任务项> 请把下面所有记录原样逐字重写一遍，不要做任何改动。

给定记录>
►
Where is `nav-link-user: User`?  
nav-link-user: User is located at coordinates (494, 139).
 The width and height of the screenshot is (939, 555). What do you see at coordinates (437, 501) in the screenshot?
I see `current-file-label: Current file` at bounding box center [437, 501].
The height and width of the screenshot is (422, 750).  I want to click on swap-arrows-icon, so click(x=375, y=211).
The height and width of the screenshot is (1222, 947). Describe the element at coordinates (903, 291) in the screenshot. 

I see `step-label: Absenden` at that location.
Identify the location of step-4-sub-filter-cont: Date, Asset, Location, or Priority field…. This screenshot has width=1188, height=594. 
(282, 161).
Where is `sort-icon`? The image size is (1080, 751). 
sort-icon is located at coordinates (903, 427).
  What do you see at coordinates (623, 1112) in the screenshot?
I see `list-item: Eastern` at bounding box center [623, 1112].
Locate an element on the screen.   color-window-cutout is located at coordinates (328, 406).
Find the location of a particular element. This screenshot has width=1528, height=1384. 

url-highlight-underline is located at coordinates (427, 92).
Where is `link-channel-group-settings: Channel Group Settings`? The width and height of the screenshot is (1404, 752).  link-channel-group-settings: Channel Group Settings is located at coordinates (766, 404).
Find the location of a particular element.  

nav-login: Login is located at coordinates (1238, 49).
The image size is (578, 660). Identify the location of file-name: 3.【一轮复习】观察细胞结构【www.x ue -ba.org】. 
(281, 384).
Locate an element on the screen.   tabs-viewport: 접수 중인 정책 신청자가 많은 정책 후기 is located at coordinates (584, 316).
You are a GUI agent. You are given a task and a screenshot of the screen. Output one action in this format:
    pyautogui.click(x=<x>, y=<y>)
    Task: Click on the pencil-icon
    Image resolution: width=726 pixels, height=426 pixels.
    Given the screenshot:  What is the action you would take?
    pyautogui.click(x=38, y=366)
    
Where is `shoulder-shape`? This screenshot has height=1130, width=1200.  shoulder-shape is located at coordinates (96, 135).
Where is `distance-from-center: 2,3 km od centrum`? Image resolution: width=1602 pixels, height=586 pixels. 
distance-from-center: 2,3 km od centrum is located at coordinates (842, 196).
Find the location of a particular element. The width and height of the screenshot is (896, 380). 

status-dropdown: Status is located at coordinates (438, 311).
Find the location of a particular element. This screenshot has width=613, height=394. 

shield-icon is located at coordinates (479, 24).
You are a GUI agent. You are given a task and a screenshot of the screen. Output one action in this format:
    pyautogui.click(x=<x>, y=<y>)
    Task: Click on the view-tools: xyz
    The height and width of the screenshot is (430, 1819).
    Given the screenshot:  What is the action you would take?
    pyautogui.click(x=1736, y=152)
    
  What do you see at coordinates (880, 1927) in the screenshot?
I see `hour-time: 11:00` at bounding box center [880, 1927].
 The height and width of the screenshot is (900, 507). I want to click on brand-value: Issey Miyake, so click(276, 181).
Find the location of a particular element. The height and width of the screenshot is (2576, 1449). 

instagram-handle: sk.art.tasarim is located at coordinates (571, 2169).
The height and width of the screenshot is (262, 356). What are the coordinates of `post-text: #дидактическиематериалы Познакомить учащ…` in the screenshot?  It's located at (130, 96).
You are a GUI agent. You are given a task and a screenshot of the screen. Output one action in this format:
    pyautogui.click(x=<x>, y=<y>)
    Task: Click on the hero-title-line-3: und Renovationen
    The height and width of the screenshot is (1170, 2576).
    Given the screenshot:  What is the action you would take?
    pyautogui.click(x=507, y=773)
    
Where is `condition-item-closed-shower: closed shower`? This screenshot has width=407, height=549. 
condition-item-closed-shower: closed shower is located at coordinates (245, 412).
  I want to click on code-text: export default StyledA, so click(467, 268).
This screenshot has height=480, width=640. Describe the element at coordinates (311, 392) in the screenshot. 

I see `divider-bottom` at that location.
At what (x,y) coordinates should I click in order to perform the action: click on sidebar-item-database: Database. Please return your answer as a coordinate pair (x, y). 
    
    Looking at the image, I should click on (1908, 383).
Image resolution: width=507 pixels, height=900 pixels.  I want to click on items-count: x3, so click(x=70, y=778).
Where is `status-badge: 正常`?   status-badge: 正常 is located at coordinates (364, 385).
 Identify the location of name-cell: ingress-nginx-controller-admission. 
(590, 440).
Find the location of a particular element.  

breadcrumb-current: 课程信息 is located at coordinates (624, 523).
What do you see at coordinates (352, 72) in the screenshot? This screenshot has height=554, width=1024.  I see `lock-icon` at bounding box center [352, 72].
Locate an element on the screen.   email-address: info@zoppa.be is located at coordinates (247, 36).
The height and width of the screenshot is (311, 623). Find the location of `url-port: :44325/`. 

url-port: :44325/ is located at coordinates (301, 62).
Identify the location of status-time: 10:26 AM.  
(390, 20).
◄
作答区>
Where is `nav-link-user: User`?  
nav-link-user: User is located at coordinates (494, 139).
 The width and height of the screenshot is (939, 555). What do you see at coordinates (437, 501) in the screenshot?
I see `current-file-label: Current file` at bounding box center [437, 501].
The height and width of the screenshot is (422, 750).  I want to click on swap-arrows-icon, so click(x=375, y=211).
The height and width of the screenshot is (1222, 947). Describe the element at coordinates (903, 291) in the screenshot. 

I see `step-label: Absenden` at that location.
Identify the location of step-4-sub-filter-cont: Date, Asset, Location, or Priority field…. This screenshot has width=1188, height=594. 
(282, 161).
Where is `sort-icon`? The image size is (1080, 751). 
sort-icon is located at coordinates (903, 427).
  What do you see at coordinates (623, 1112) in the screenshot?
I see `list-item: Eastern` at bounding box center [623, 1112].
Locate an element on the screen.   color-window-cutout is located at coordinates (328, 406).
Find the location of a particular element. This screenshot has width=1528, height=1384. 

url-highlight-underline is located at coordinates (427, 92).
Where is `link-channel-group-settings: Channel Group Settings`? The width and height of the screenshot is (1404, 752).  link-channel-group-settings: Channel Group Settings is located at coordinates (766, 404).
Find the location of a particular element.  

nav-login: Login is located at coordinates (1238, 49).
The image size is (578, 660). Identify the location of file-name: 3.【一轮复习】观察细胞结构【www.x ue -ba.org】. 
(281, 384).
Locate an element on the screen.   tabs-viewport: 접수 중인 정책 신청자가 많은 정책 후기 is located at coordinates (584, 316).
You are a GUI agent. You are given a task and a screenshot of the screen. Output one action in this format:
    pyautogui.click(x=<x>, y=<y>)
    Task: Click on the pencil-icon
    Image resolution: width=726 pixels, height=426 pixels.
    Given the screenshot:  What is the action you would take?
    pyautogui.click(x=38, y=366)
    
Where is `shoulder-shape`? This screenshot has height=1130, width=1200.  shoulder-shape is located at coordinates (96, 135).
Where is `distance-from-center: 2,3 km od centrum`? Image resolution: width=1602 pixels, height=586 pixels. 
distance-from-center: 2,3 km od centrum is located at coordinates (842, 196).
Find the location of a particular element. The width and height of the screenshot is (896, 380). 

status-dropdown: Status is located at coordinates (438, 311).
Find the location of a particular element. This screenshot has width=613, height=394. 

shield-icon is located at coordinates (479, 24).
You are a GUI agent. You are given a task and a screenshot of the screen. Output one action in this format:
    pyautogui.click(x=<x>, y=<y>)
    Task: Click on the view-tools: xyz
    The height and width of the screenshot is (430, 1819).
    Given the screenshot:  What is the action you would take?
    pyautogui.click(x=1736, y=152)
    
  What do you see at coordinates (880, 1927) in the screenshot?
I see `hour-time: 11:00` at bounding box center [880, 1927].
 The height and width of the screenshot is (900, 507). I want to click on brand-value: Issey Miyake, so click(276, 181).
Find the location of a particular element. The height and width of the screenshot is (2576, 1449). 

instagram-handle: sk.art.tasarim is located at coordinates (571, 2169).
The height and width of the screenshot is (262, 356). What are the coordinates of `post-text: #дидактическиематериалы Познакомить учащ…` in the screenshot?  It's located at (130, 96).
You are a GUI agent. You are given a task and a screenshot of the screen. Output one action in this format:
    pyautogui.click(x=<x>, y=<y>)
    Task: Click on the hero-title-line-3: und Renovationen
    The height and width of the screenshot is (1170, 2576).
    Given the screenshot:  What is the action you would take?
    pyautogui.click(x=507, y=773)
    
Where is `condition-item-closed-shower: closed shower`? This screenshot has width=407, height=549. 
condition-item-closed-shower: closed shower is located at coordinates (245, 412).
  I want to click on code-text: export default StyledA, so click(467, 268).
This screenshot has height=480, width=640. Describe the element at coordinates (311, 392) in the screenshot. 

I see `divider-bottom` at that location.
At what (x,y) coordinates should I click in order to perform the action: click on sidebar-item-database: Database. Please return your answer as a coordinate pair (x, y). 
    
    Looking at the image, I should click on (1908, 383).
Image resolution: width=507 pixels, height=900 pixels.  I want to click on items-count: x3, so click(x=70, y=778).
Where is `status-badge: 正常`?   status-badge: 正常 is located at coordinates (364, 385).
 Identify the location of name-cell: ingress-nginx-controller-admission. 
(590, 440).
Find the location of a particular element.  

breadcrumb-current: 课程信息 is located at coordinates (624, 523).
What do you see at coordinates (352, 72) in the screenshot? This screenshot has height=554, width=1024.  I see `lock-icon` at bounding box center [352, 72].
Locate an element on the screen.   email-address: info@zoppa.be is located at coordinates (247, 36).
The height and width of the screenshot is (311, 623). Find the location of `url-port: :44325/`. 

url-port: :44325/ is located at coordinates (301, 62).
Identify the location of status-time: 10:26 AM.  
(390, 20).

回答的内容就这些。